Chef-owner of Toyo Eatery in Manila, Jordy Navarra has kept the restaurant in Asia’s 50 Best since 2019, reaching No. 24 in 2024 and No. 42 in 2025, the year it received the Gin Mare Art of Hospitality Award for service rooted in Filipino malasakit.
Born and raised in Manila, Navarra found his calling after university and headed to the UK to cook at The Fat Duck, where he absorbed sensory storytelling and rigorous technique. A stint at Hong Kong’s Bo Innovation showed him how tradition can meet global modernity. Back home he tested a pop-up called Black Sheep (2014), then opened Toyo Eatery with his wife May in a former warehouse on Chino Roces Avenue in 2016.

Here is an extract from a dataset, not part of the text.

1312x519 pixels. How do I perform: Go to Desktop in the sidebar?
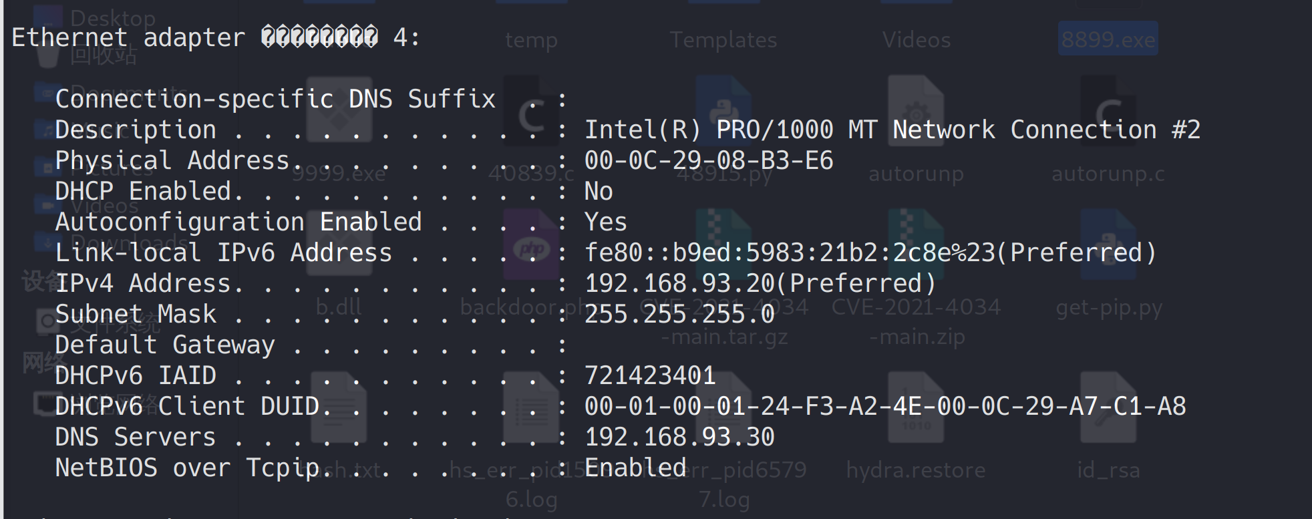coord(112,18)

“Toyo”—soy sauce in Tagalog—signals an informal space with uncompromising craft. The signature Bahay Kubo Salad layers eighteen vegetables named in a folk song; other dishes—pork tail adobo, grilled saba bananas with bagoong sauce, broths from fish bones—underline a no-waste ethos and partnerships with farmers and fishers from Quezon, Benguet and Mindanao. Ingredients such as heirloom rice from Ifugao and Davao cacao arrive from producers Navarra visits himself.

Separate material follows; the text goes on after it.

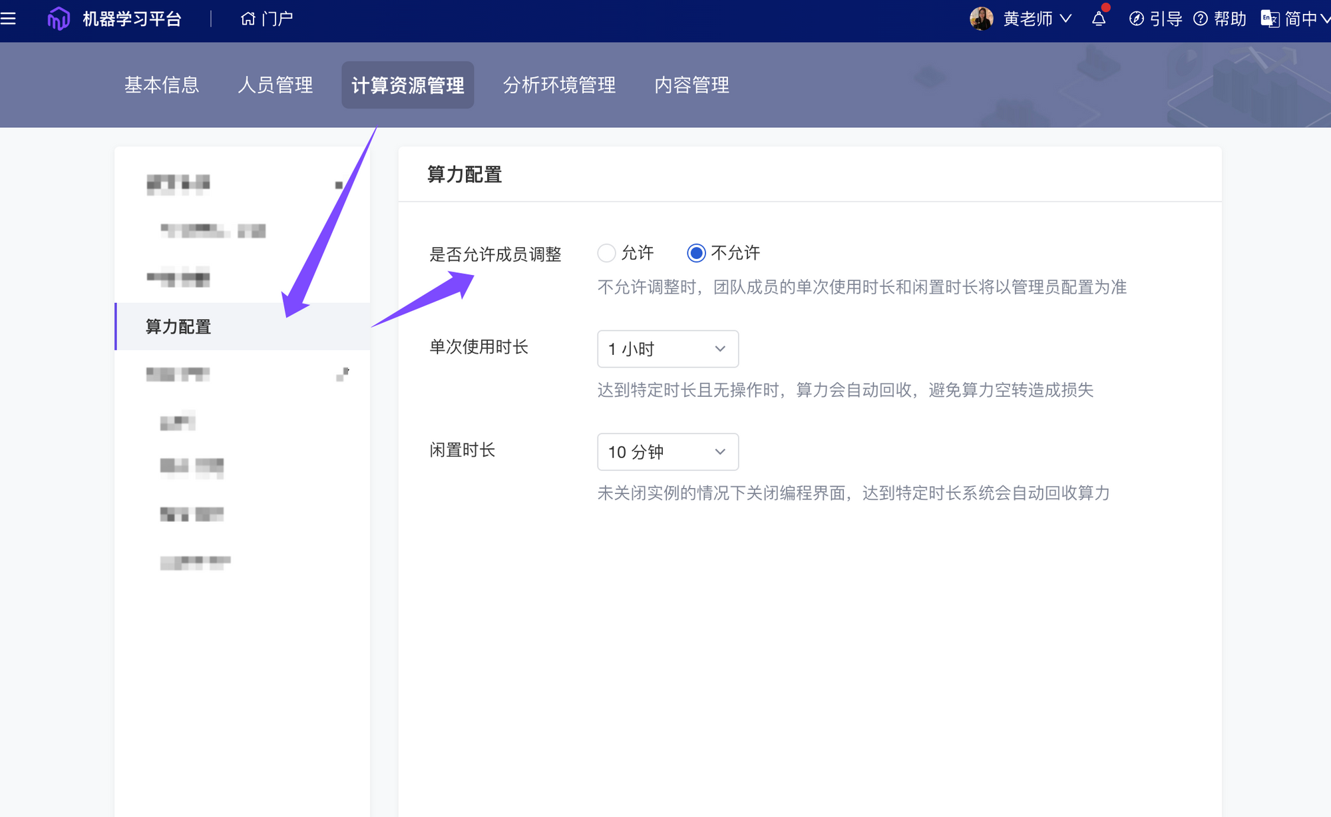1331x817 pixels.
Task: Click the language translate icon
Action: coord(1270,19)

Recognition followed quickly. Asia’s 50 Best named Toyo its Miele One To Watch in 2018, and the restaurant debuted at No. 43 the next year, holding the title of Best in the Philippines ever since. In 2023 it earned the Flor de Caña Sustainable Restaurant Award for environmental practices, and in 2025 the Gin Mare Art of Hospitality Award honored a style of service that treats guests with genuine care.
Navarra’s beverage program mirrors these principles: low-intervention Asian wines share the list with artisan lambanog and craft beers from Pampanga. With Panaderya Toyo he reimagines pan de sal and ensaymada using local grains, while the Katutubo foundation offers scholarships to young cooks from the Visayas.